Task:
When the line containing "Digital Commerce (179, 2291)" appears in the entries below, begin printing there and stop after the line containing "Screenshot is 260x2576."; print each of those lines exactly and no other line.

** Entries shown follows **

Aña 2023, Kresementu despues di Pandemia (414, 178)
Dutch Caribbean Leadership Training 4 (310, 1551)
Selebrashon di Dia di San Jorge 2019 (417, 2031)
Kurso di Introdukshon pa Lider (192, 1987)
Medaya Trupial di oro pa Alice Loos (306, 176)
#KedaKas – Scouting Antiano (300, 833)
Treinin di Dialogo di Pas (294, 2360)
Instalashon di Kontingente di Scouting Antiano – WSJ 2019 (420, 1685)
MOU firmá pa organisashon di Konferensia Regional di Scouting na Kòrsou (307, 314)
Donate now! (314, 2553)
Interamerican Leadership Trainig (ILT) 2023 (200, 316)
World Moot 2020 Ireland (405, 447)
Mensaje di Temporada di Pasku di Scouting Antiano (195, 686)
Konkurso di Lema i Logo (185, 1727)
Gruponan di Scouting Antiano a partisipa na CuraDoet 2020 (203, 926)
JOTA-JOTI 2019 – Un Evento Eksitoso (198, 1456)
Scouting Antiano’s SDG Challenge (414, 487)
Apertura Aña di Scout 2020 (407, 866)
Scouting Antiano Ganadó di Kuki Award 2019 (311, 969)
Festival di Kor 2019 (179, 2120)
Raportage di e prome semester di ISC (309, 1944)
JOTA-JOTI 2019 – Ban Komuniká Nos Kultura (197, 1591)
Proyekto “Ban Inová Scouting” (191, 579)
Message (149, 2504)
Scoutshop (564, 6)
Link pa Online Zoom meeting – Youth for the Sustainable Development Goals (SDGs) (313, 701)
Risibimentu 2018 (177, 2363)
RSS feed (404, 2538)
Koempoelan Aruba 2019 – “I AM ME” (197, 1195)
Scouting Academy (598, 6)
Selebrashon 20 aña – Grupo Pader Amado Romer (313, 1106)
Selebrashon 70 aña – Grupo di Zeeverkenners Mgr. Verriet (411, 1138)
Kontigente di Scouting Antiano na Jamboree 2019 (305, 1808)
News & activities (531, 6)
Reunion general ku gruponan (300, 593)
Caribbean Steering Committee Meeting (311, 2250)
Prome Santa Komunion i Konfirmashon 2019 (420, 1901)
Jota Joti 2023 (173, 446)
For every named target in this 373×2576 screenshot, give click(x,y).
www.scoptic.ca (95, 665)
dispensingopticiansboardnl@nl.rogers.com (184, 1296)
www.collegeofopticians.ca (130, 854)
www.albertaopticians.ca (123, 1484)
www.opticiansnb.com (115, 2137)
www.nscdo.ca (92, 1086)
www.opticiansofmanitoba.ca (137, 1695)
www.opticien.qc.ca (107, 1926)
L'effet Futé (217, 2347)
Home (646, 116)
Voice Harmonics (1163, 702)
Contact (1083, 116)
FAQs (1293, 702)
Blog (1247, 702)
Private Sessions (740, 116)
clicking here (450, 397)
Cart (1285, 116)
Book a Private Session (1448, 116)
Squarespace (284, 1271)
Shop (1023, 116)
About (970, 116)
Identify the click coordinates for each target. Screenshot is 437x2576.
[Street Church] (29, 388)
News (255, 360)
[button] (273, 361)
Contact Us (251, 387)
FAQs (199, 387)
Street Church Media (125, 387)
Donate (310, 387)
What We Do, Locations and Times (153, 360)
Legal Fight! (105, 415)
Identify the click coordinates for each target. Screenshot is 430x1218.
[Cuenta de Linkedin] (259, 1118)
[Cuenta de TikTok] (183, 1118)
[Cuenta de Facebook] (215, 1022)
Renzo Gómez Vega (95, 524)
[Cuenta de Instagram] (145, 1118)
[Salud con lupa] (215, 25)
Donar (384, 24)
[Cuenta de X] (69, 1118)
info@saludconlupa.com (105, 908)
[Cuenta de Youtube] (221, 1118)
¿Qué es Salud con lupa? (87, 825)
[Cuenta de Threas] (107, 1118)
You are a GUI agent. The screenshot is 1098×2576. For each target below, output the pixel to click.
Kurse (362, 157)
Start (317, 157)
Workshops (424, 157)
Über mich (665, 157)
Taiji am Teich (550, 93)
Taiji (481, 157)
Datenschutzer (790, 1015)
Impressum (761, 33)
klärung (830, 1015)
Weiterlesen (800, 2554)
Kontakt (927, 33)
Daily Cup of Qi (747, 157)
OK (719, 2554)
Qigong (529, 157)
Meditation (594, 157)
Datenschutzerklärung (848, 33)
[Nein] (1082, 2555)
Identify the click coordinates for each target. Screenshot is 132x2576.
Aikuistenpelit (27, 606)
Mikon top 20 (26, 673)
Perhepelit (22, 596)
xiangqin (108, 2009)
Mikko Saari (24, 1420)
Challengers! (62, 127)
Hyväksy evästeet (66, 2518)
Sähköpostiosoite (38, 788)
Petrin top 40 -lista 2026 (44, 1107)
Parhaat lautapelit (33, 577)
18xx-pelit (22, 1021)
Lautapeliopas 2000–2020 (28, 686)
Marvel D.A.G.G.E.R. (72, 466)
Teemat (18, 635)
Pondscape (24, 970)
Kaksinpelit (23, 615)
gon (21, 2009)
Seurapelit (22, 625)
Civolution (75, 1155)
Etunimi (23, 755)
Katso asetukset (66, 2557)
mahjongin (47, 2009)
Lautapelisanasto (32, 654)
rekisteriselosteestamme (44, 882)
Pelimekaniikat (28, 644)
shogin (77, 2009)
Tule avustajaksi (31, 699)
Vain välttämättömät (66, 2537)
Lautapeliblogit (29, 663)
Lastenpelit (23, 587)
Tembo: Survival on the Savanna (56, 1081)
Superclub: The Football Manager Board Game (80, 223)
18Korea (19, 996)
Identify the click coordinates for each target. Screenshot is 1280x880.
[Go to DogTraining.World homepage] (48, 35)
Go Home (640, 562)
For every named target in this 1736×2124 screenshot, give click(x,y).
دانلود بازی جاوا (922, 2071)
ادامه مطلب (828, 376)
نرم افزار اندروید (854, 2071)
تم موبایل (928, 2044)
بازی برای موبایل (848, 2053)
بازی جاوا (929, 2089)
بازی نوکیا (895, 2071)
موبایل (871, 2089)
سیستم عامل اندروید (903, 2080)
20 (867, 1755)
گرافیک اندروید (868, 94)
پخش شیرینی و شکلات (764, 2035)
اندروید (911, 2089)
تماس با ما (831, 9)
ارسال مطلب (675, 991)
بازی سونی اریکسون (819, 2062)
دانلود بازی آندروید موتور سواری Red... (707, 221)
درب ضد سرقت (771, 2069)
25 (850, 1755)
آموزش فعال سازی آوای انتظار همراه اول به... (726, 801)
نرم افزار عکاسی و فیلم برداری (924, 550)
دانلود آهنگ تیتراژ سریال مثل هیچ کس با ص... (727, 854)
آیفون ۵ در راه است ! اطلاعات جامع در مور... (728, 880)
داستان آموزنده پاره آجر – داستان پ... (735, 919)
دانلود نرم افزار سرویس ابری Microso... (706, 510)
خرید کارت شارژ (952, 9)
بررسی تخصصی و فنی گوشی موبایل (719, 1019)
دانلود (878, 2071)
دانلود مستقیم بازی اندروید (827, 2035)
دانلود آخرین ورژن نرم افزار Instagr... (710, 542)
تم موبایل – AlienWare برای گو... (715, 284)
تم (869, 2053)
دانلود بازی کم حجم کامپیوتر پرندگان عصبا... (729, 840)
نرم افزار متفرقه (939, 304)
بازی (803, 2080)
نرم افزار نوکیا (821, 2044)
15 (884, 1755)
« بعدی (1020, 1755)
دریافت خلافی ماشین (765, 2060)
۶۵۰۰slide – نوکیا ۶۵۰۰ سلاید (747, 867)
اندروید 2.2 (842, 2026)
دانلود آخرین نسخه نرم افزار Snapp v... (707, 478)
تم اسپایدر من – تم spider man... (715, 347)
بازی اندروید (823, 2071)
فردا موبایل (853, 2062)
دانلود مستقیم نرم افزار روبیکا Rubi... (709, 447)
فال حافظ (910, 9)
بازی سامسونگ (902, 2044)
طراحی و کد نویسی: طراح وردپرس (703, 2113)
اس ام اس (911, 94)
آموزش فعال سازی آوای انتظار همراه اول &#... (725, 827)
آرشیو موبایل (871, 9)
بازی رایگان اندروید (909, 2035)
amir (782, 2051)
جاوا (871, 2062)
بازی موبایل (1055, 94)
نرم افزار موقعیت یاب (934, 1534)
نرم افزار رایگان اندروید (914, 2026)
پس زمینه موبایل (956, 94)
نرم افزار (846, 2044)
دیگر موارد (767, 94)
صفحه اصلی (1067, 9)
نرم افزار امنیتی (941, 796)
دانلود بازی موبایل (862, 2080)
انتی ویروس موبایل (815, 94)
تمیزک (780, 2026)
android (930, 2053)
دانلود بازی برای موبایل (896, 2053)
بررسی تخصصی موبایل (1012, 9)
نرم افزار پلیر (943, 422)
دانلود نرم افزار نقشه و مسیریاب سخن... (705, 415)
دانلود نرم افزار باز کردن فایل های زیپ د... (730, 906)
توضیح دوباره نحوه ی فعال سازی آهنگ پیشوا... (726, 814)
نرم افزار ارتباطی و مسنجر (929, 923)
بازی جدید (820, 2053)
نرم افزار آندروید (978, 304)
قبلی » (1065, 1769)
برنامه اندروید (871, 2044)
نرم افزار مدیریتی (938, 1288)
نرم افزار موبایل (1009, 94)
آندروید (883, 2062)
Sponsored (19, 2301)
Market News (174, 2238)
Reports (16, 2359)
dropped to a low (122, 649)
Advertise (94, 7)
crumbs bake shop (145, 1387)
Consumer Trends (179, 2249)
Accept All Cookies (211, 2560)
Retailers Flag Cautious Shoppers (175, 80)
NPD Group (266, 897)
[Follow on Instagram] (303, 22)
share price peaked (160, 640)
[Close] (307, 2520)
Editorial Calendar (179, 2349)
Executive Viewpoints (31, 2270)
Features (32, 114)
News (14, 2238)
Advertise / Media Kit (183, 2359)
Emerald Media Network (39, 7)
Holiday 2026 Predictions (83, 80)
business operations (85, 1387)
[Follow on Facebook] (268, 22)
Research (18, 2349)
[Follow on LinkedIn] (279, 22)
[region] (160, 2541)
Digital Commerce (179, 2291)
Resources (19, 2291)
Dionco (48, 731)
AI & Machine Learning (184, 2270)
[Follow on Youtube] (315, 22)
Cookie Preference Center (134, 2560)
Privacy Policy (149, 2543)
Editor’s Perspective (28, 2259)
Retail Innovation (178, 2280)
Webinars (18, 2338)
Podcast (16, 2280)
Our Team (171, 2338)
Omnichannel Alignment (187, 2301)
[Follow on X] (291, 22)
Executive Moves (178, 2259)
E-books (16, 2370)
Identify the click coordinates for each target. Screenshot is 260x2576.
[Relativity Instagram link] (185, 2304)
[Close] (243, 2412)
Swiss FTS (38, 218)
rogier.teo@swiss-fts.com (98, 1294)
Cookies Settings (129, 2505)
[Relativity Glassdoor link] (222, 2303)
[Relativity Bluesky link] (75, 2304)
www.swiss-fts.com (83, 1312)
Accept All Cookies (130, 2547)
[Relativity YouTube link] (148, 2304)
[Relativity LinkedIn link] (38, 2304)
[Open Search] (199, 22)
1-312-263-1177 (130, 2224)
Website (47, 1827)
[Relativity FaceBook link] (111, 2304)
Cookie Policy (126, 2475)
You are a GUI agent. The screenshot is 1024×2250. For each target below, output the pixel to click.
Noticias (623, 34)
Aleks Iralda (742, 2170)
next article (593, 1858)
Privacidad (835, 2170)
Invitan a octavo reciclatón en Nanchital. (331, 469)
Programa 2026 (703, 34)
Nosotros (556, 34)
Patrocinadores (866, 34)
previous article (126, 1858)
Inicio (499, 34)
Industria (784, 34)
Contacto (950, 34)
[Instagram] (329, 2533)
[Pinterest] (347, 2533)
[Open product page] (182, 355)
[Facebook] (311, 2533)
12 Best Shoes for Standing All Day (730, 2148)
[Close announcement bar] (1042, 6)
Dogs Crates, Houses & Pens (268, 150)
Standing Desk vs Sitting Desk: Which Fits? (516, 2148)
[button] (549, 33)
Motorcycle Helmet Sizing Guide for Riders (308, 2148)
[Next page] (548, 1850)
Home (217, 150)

** End of Entries shown **

Output:
Digital Commerce (179, 2291)
Resources (19, 2291)
Dionco (48, 731)
AI & Machine Learning (184, 2270)
[Follow on Youtube] (315, 22)
Cookie Preference Center (134, 2560)
Privacy Policy (149, 2543)
Editor’s Perspective (28, 2259)
Retail Innovation (178, 2280)
Webinars (18, 2338)
Podcast (16, 2280)
Our Team (171, 2338)
Omnichannel Alignment (187, 2301)
[Follow on X] (291, 22)
Executive Moves (178, 2259)
E-books (16, 2370)
Identify the click coordinates for each target. Screenshot is 260x2576.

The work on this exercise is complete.